▸ **Item coordinate data**:
▼

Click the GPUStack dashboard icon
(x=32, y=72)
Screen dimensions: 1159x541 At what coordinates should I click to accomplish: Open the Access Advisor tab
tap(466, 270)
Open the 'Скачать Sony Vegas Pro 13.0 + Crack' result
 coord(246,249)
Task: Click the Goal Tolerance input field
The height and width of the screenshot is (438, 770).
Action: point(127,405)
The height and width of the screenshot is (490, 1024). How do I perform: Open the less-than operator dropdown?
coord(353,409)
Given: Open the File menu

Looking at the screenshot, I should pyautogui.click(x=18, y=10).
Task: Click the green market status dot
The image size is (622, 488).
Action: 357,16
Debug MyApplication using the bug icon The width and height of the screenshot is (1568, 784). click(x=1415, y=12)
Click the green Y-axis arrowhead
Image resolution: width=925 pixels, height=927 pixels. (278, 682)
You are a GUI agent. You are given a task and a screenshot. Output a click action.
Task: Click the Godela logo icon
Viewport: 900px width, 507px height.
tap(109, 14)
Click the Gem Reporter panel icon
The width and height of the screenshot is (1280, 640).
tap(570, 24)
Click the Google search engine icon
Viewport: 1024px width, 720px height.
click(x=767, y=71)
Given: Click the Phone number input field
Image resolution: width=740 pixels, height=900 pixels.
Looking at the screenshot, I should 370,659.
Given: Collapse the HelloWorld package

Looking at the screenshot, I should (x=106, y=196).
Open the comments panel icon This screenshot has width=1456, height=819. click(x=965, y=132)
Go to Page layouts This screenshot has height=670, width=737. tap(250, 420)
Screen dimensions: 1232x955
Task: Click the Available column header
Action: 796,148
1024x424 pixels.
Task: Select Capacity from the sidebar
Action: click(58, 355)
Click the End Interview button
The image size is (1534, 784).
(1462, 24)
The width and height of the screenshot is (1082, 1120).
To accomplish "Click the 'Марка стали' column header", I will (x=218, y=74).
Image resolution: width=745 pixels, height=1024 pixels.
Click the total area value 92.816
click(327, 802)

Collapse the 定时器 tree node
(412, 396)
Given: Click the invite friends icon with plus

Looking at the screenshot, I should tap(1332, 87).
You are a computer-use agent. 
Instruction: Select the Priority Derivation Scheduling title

▲

▸ **Work to be completed**:
Quote every one of the records above verbatim, from first to last, without changing anything.

▸ **Exercise response**:
Click the GPUStack dashboard icon
(x=32, y=72)
Screen dimensions: 1159x541 At what coordinates should I click to accomplish: Open the Access Advisor tab
tap(466, 270)
Open the 'Скачать Sony Vegas Pro 13.0 + Crack' result
 coord(246,249)
Task: Click the Goal Tolerance input field
The height and width of the screenshot is (438, 770).
Action: point(127,405)
The height and width of the screenshot is (490, 1024). How do I perform: Open the less-than operator dropdown?
coord(353,409)
Given: Open the File menu

Looking at the screenshot, I should pyautogui.click(x=18, y=10).
Task: Click the green market status dot
The image size is (622, 488).
Action: 357,16
Debug MyApplication using the bug icon The width and height of the screenshot is (1568, 784). click(x=1415, y=12)
Click the green Y-axis arrowhead
Image resolution: width=925 pixels, height=927 pixels. (278, 682)
You are a GUI agent. You are given a task and a screenshot. Output a click action.
Task: Click the Godela logo icon
Viewport: 900px width, 507px height.
tap(109, 14)
Click the Gem Reporter panel icon
The width and height of the screenshot is (1280, 640).
tap(570, 24)
Click the Google search engine icon
Viewport: 1024px width, 720px height.
click(x=767, y=71)
Given: Click the Phone number input field
Image resolution: width=740 pixels, height=900 pixels.
Looking at the screenshot, I should 370,659.
Given: Collapse the HelloWorld package

Looking at the screenshot, I should (x=106, y=196).
Open the comments panel icon This screenshot has width=1456, height=819. click(x=965, y=132)
Go to Page layouts This screenshot has height=670, width=737. tap(250, 420)
Screen dimensions: 1232x955
Task: Click the Available column header
Action: 796,148
1024x424 pixels.
Task: Select Capacity from the sidebar
Action: click(58, 355)
Click the End Interview button
The image size is (1534, 784).
(1462, 24)
The width and height of the screenshot is (1082, 1120).
To accomplish "Click the 'Марка стали' column header", I will (x=218, y=74).
Image resolution: width=745 pixels, height=1024 pixels.
Click the total area value 92.816
click(327, 802)

Collapse the 定时器 tree node
(412, 396)
Given: Click the invite friends icon with plus

Looking at the screenshot, I should tap(1332, 87).
You are a computer-use agent. 
Instruction: Select the Priority Derivation Scheduling title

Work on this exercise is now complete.